5. Pay for Lucy’s time
There is nothing wrong or unethical about compensating Lucy for her trial preparation and appearance at trial. Obviously, this compensation is discoverable by opposing counsel and questions can be asked about the compensation situation. But I believe it is better to have a happy Lucy, who feels that her time is valuable, rather than an increasingly frustrated Lucy, as each second ticks along.
6. Think ahead
If you know you will be terminating an employee or if you receive notice that an employee is leaving, think about the most important aspects of his or her job and memorialize the procedures. For example, in the case of Lucy, ask Lucy to draft a memo to the file as to her procedures in billing Medicaid. Have her write which service notes are billed for which codes and the reasons in support and how she manually enters data into NCTracks. It may seem tedious, but these notes will be invaluable during any future litigation.

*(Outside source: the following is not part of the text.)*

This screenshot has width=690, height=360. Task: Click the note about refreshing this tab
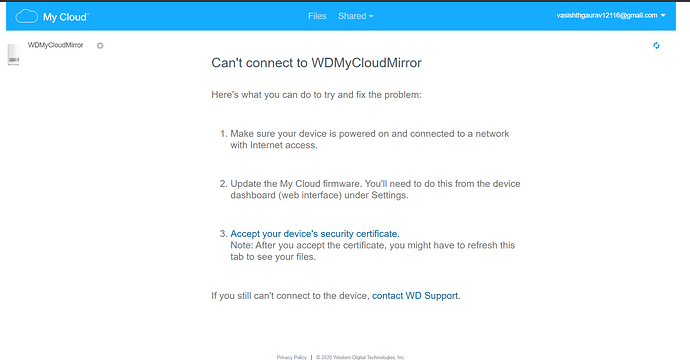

Along the same vein as above, if possible, have Lucy train Bill prior to her leaving. That way, if Lucy is an undesirable witness, Bill can testify that he follows the same protocol as Lucy because Lucy trained him and he follows her protocol.
Hopefully, these TIPS will be helpful to you in the future in the case of employees leaving your practice. Print off the blog and review it whenever an employee is leaving.